### WORK TO BE COMPLETED
Pull out each line of the records below that contains the word "Task".

──────────

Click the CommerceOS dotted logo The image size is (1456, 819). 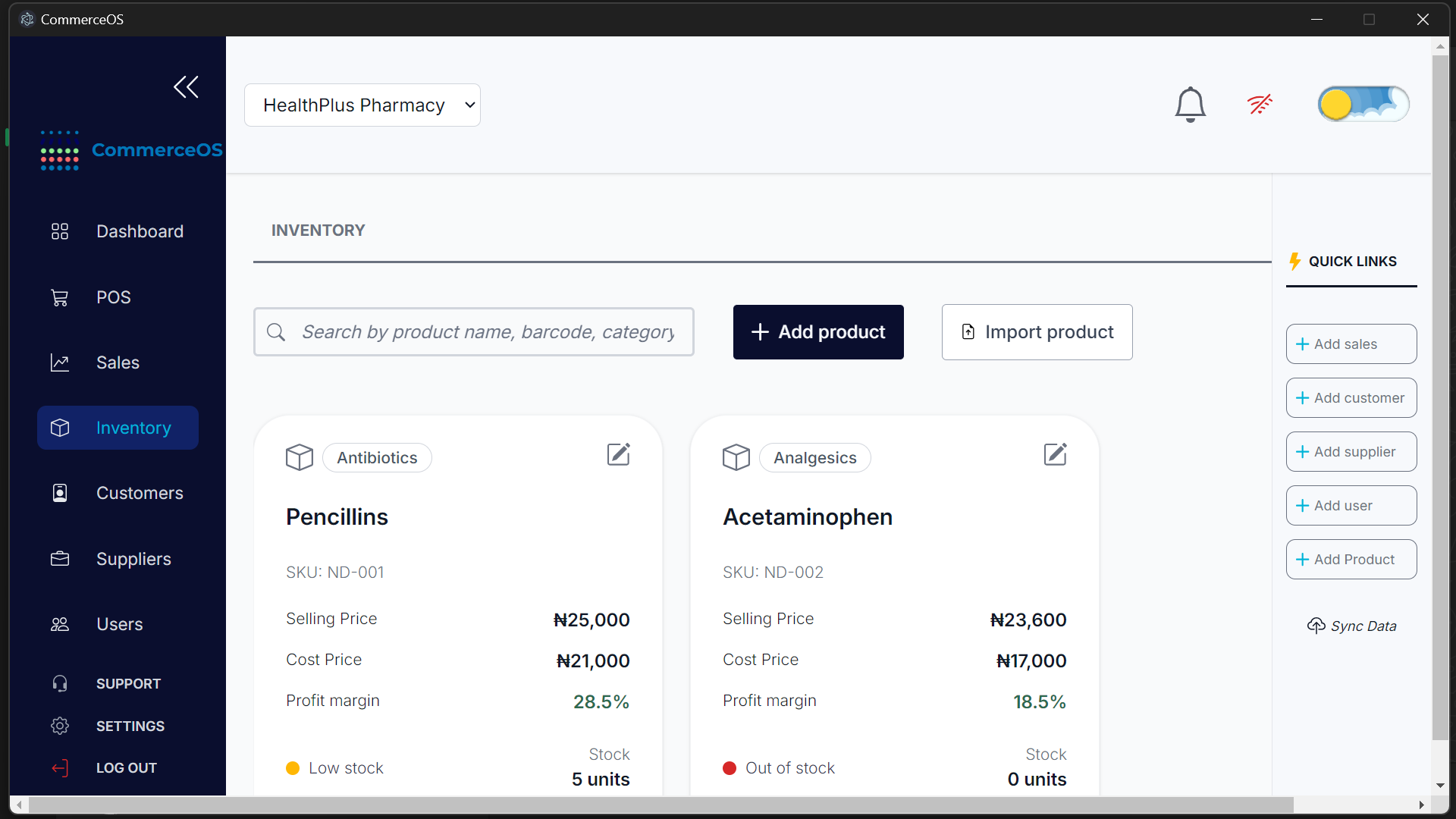(60, 150)
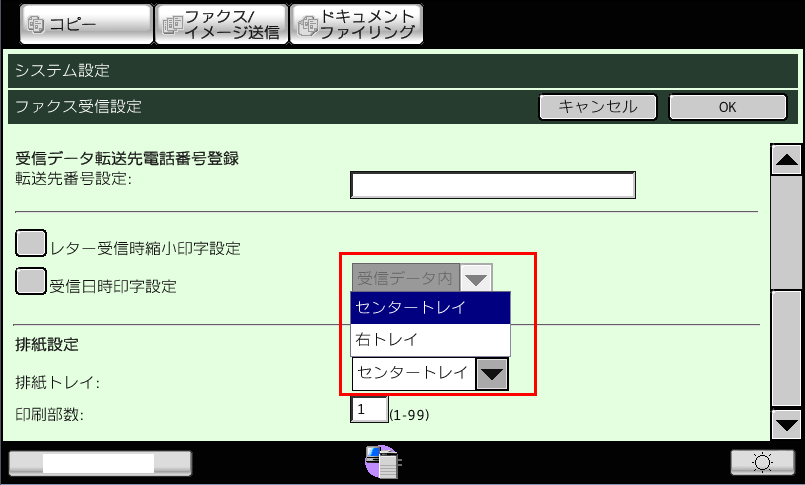Viewport: 805px width, 485px height.
Task: Click the 排紙トレイ dropdown arrow
Action: (491, 374)

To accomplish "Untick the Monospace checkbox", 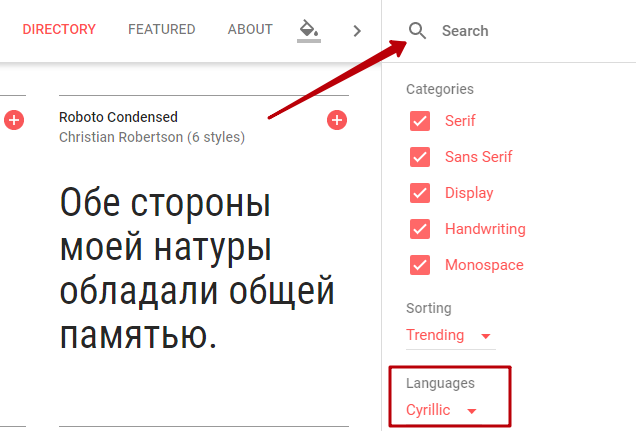I will coord(420,265).
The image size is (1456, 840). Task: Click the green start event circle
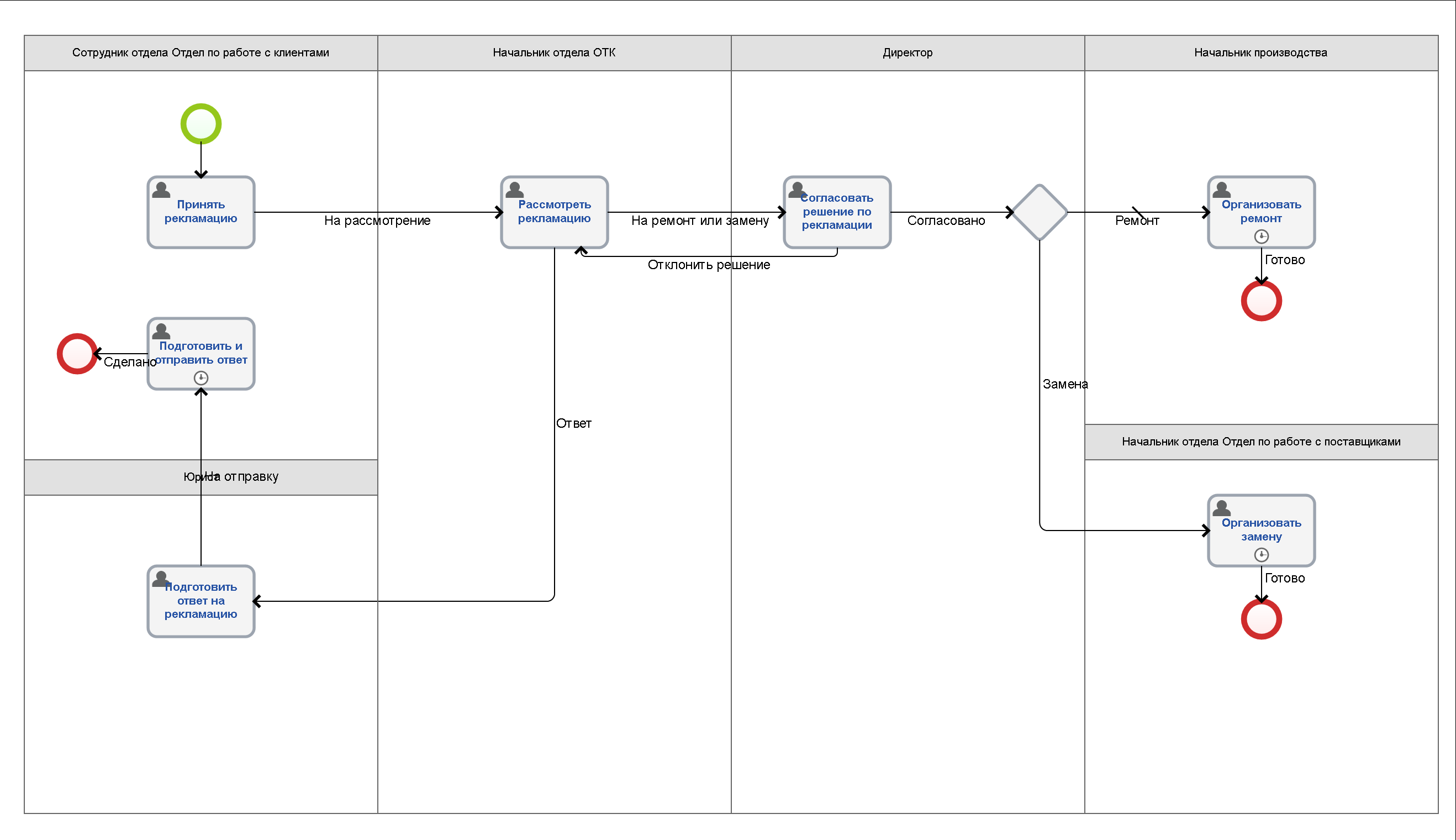pos(201,123)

──────────

### RESPONSE
Task: Click the 排紙トレイ dropdown arrow
The image size is (1456, 840). Task: Click the green start event circle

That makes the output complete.